Exercise directions: A copy is needed of each line in the records that has the word "sparkle".
== Segment start ==
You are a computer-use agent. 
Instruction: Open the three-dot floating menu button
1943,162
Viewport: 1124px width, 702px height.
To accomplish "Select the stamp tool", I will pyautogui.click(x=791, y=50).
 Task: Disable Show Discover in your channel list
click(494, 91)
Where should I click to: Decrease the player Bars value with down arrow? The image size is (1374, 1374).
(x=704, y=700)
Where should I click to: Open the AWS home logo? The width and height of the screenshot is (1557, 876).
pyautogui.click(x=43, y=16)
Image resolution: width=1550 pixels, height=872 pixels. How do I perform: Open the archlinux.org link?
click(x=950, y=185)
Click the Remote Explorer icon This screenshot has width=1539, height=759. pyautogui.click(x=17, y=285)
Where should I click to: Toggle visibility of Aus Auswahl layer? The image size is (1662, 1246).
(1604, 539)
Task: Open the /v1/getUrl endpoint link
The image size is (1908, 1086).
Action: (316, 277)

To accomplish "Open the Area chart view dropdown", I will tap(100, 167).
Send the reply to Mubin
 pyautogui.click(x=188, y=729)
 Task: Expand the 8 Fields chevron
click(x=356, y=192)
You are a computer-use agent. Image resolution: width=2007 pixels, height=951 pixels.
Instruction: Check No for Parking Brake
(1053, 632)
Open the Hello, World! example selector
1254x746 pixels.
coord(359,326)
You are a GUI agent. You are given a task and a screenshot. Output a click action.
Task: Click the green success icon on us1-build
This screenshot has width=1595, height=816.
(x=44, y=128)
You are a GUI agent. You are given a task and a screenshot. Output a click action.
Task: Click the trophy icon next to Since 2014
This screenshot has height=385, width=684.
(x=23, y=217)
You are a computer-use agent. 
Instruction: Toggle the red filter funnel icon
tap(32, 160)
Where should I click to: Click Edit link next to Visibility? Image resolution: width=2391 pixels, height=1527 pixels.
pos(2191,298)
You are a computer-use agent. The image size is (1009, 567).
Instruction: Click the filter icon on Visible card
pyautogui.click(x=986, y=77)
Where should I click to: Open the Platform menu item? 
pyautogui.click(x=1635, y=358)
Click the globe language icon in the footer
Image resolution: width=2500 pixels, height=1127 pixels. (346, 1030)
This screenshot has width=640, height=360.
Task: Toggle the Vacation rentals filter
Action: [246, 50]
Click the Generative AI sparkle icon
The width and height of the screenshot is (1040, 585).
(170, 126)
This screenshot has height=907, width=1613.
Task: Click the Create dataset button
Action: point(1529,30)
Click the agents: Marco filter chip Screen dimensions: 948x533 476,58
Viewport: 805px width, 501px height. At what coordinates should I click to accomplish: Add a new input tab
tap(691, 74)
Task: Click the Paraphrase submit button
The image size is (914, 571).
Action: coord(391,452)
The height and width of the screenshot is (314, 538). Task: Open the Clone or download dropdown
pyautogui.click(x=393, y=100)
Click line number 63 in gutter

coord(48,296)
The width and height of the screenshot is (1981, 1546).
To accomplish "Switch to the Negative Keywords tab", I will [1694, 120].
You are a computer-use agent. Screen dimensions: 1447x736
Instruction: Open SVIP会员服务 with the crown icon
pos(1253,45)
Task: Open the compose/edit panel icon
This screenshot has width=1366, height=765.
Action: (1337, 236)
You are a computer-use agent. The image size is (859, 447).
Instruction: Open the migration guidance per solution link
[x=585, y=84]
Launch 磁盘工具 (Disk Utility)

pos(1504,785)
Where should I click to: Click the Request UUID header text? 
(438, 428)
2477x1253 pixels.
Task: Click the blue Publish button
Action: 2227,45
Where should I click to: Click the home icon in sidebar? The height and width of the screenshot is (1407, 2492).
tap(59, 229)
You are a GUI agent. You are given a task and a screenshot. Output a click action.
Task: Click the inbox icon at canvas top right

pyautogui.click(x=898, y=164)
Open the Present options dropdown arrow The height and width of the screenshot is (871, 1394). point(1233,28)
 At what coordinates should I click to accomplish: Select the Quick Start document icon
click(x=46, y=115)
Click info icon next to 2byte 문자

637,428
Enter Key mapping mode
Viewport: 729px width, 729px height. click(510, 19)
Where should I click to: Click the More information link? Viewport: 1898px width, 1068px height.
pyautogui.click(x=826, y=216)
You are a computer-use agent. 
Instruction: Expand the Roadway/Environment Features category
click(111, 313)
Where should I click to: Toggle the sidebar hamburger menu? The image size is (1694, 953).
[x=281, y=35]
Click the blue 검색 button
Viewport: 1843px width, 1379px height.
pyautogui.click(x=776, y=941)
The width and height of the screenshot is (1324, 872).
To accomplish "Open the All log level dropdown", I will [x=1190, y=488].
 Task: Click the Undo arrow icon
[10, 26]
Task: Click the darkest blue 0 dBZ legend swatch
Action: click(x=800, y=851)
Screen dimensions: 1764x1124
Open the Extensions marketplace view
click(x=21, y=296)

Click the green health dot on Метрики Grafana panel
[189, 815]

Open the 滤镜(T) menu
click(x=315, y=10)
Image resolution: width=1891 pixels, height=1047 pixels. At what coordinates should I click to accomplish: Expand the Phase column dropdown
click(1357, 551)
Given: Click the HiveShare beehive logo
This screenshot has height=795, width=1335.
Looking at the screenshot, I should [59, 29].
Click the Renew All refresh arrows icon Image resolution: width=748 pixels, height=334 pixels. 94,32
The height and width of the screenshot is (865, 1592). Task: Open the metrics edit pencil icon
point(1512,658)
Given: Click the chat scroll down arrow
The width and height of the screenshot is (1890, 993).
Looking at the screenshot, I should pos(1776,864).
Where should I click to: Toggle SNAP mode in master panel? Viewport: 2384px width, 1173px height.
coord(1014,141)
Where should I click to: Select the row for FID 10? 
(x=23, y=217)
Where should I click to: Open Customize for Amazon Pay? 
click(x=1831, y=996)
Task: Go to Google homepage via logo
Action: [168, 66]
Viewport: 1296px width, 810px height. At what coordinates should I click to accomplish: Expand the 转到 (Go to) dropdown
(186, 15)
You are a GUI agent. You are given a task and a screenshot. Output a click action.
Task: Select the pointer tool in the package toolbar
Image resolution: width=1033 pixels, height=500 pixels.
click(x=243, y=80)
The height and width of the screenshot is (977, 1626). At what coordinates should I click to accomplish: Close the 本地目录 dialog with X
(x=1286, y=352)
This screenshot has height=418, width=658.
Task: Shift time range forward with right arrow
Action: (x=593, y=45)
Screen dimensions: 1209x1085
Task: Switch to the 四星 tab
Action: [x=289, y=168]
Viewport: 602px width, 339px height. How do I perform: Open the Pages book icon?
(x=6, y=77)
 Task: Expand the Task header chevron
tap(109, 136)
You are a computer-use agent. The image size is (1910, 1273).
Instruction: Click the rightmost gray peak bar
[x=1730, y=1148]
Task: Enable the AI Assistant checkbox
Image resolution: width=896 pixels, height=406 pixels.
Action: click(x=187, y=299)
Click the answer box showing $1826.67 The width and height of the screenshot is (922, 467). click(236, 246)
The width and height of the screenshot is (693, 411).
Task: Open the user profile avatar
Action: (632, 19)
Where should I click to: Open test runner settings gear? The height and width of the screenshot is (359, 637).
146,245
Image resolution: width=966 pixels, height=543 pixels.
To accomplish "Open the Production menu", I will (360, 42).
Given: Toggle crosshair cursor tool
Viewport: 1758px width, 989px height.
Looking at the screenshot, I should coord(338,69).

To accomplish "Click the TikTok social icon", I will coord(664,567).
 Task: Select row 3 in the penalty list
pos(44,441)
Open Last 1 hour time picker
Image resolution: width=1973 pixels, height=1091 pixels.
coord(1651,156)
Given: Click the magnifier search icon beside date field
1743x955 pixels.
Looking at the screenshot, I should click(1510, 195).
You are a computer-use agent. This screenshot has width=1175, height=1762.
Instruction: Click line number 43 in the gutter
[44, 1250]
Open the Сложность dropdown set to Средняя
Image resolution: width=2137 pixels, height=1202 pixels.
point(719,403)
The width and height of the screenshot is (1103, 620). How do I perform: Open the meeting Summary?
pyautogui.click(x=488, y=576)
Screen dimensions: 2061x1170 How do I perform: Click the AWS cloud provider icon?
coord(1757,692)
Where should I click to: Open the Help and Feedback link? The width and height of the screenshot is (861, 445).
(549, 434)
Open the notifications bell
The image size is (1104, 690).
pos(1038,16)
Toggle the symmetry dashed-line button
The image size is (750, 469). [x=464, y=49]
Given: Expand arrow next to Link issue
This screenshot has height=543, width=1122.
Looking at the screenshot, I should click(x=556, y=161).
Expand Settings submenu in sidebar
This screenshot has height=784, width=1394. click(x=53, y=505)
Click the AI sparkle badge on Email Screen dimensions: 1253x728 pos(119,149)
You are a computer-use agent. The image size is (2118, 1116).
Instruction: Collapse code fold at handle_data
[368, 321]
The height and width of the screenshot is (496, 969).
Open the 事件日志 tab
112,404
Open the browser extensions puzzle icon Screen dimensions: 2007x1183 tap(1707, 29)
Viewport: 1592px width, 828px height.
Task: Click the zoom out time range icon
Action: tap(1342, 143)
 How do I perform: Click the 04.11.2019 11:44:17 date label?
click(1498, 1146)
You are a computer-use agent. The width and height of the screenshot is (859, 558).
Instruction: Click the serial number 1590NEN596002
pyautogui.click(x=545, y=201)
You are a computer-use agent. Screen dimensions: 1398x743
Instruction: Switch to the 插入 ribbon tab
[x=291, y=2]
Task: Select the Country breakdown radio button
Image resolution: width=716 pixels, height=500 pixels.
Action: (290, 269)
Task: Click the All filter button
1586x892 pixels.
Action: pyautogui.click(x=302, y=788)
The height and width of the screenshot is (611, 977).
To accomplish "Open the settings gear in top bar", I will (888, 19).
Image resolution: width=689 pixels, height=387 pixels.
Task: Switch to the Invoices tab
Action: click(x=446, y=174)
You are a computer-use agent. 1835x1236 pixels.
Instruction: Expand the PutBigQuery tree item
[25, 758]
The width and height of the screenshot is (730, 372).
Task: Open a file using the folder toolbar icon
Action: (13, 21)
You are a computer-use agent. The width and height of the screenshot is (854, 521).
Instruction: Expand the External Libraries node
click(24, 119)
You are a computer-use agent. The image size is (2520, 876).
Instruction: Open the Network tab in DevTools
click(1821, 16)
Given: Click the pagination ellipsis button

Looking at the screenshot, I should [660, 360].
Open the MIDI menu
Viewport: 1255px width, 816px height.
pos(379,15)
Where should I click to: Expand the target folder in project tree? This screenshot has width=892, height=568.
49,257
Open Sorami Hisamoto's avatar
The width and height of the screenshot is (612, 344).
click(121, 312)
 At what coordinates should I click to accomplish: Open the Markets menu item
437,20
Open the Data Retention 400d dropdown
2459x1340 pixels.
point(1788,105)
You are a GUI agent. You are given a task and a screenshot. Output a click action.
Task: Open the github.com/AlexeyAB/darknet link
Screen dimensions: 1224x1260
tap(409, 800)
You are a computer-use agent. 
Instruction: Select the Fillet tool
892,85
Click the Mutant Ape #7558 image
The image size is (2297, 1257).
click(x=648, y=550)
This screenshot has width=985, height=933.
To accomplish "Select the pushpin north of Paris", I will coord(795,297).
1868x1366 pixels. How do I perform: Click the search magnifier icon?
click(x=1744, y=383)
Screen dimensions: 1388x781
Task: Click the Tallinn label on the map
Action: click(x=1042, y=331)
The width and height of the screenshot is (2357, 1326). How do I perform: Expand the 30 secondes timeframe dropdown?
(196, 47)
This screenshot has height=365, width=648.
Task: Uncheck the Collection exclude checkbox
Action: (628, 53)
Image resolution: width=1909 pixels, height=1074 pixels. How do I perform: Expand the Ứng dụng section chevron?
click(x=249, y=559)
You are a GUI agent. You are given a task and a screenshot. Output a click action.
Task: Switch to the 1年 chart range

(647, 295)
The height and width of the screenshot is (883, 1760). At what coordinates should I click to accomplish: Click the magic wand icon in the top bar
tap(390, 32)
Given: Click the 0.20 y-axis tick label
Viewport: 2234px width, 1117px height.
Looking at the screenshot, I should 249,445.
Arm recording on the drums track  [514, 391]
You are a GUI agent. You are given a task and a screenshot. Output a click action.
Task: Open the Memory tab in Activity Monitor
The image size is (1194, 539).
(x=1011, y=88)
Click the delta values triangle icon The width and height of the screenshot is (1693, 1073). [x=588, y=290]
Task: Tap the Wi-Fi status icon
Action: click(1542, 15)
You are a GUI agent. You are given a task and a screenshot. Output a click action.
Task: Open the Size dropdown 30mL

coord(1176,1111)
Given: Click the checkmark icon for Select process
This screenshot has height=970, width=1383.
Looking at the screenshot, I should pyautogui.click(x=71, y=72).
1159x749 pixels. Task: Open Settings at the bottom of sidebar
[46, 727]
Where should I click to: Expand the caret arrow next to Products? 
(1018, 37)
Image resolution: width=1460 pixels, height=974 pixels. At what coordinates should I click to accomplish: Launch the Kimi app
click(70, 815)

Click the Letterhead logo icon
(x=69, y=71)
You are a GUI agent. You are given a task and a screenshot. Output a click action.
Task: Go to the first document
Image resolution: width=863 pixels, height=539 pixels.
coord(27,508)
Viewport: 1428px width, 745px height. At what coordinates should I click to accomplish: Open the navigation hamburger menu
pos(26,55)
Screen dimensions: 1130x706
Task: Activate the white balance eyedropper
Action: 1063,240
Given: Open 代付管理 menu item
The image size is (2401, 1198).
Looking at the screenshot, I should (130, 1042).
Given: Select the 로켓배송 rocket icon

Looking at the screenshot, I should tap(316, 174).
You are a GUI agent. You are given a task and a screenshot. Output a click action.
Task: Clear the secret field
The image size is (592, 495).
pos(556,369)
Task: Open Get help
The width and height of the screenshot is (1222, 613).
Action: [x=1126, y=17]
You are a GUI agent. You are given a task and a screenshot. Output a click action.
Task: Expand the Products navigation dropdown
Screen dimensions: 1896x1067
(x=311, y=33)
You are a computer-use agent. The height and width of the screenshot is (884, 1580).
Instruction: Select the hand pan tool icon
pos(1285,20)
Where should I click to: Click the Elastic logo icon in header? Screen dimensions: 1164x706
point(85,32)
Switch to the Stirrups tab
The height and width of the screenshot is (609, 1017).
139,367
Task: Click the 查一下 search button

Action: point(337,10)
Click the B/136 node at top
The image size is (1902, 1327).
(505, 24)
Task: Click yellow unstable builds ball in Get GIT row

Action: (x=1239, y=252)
== Segment end ==
Result for this task:
Click the Generative AI sparkle icon
Click the AI sparkle badge on Email Screen dimensions: 1253x728 pos(119,149)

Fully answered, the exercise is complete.